Chronic hepatitis C (CHC) infection is one of the most common chronic liver diseases worldwide[1] and is a major driver for liver cirrhosis, hepatocellular carcinoma (HCC)[2,3] and the need for liver transplantation.[4] Novel treatments for CHC with direct-acting antiviral (DAA) therapy result in high rates of sustained virological response (SVR) regardless of viral genotypes and patients' characteristics.[5] Previous studies have shown that SVR is associated with a reduced risk of hepatic de-compensation, need for liver transplantation and both liver-related and overall mortality.[6–9]

Liver steatosis (LS) is common in patients with CHC, and its presence is strongly associated with the metabolic syndrome,[10,11] with the exception of genotype 3 in which hepatic steatosis is related to viral load and low serum triglycerides levels but not to the metabolic syndrome.[12] In addition, LS is independently associated with progression to advanced fibrosis in patients with CHC, and both LS and advanced fibrosis are major risk factors for all-cause mortality and HCC in this population.[13]

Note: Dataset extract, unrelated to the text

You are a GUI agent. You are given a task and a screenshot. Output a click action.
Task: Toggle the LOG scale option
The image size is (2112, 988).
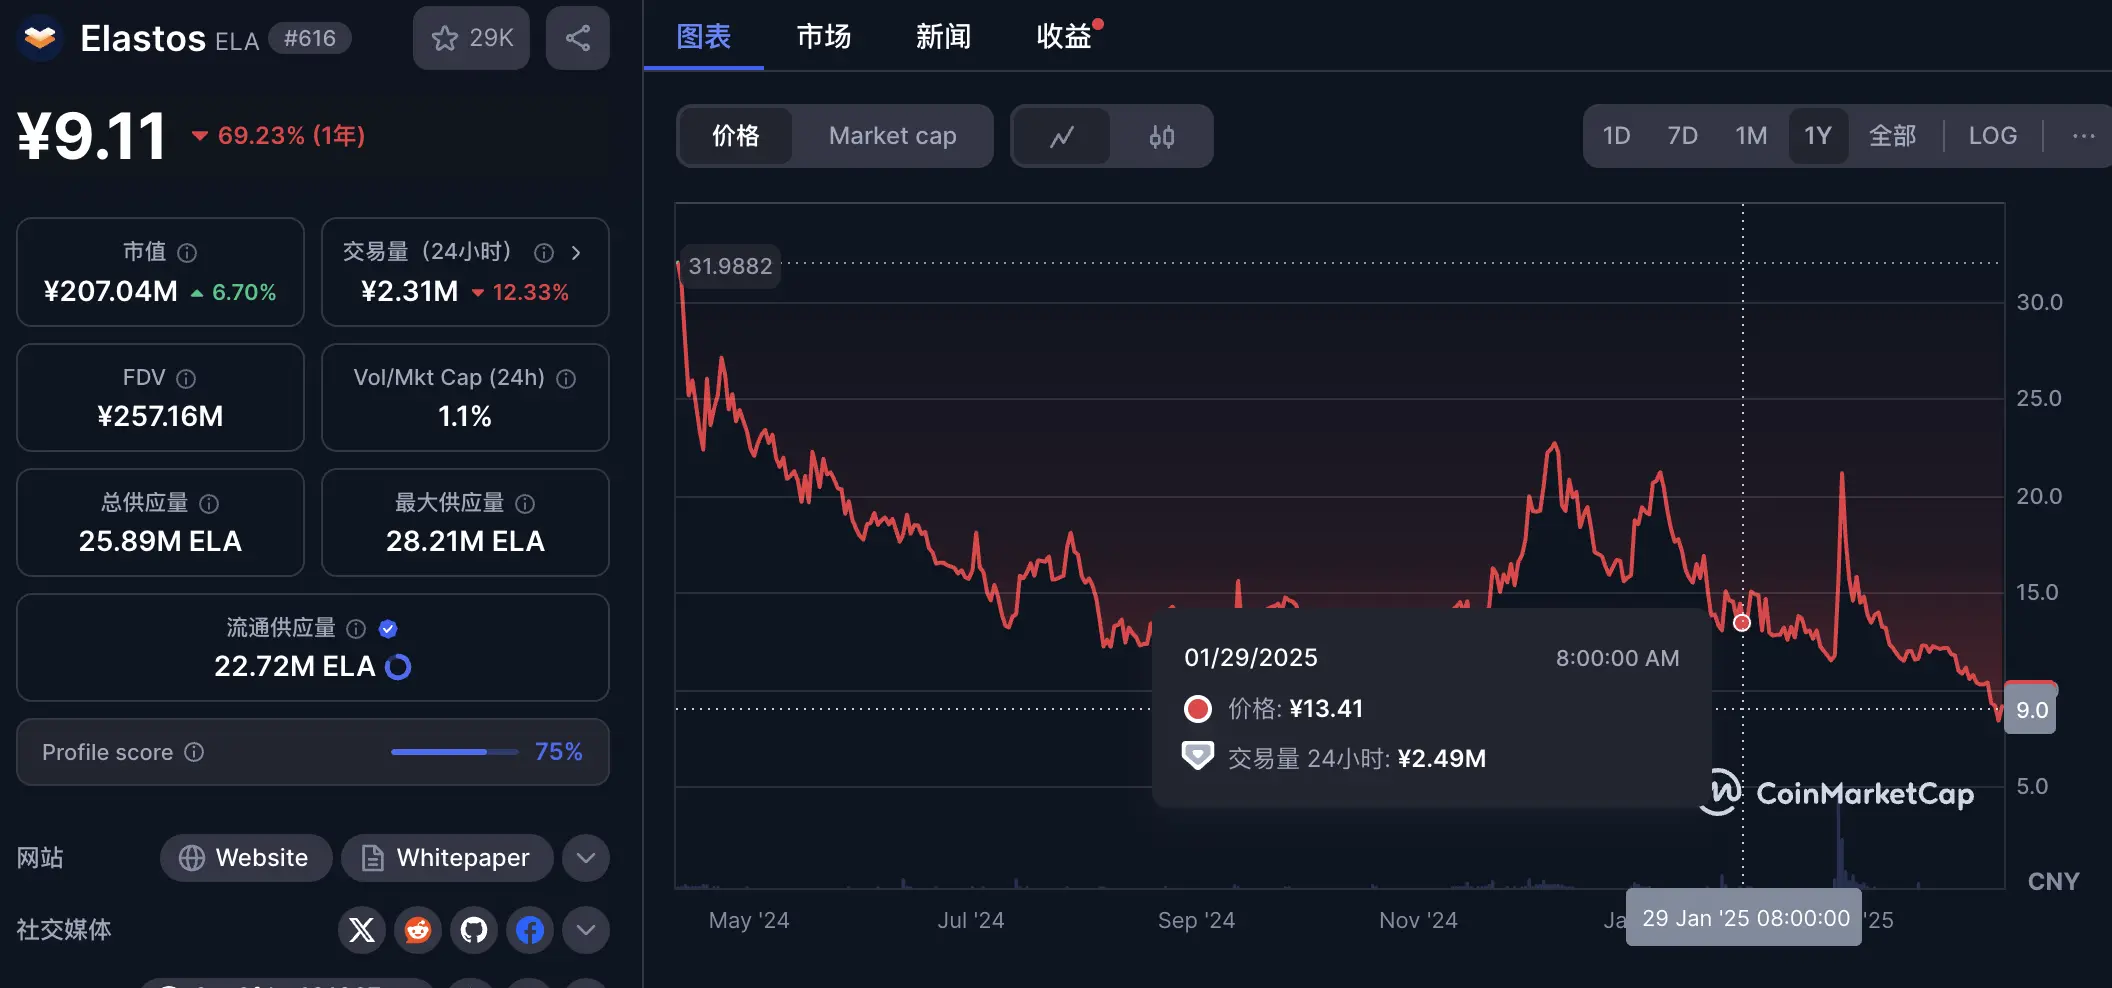tap(1992, 136)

The risk of HCC occurrence remains significant in CHC patients with advanced fibrosis even after treatment with DAAs,[14] and some reports even suggest an increased risk of de novo HCC following DAA treatment.[15] Although advanced liver fibrosis and cirrhosis were found to be important predictors of mortality and future development of HCC in this population, much less is known about the association of LS with these long-term outcomes in patients who eliminated HCV following DAA treatment.

In this study, we aimed to evaluate the incidence of mortality, development of HCC and extra-hepatic malignancies, de-compensation of liver disease and liver transplantation rates in patients who were treated for CHC with DAA-based regimens with or without LS at baseline. In addition, we assessed the individual effects of LS or advanced fibrosis on all-cause mortality and the development of HCC following DAA treatment.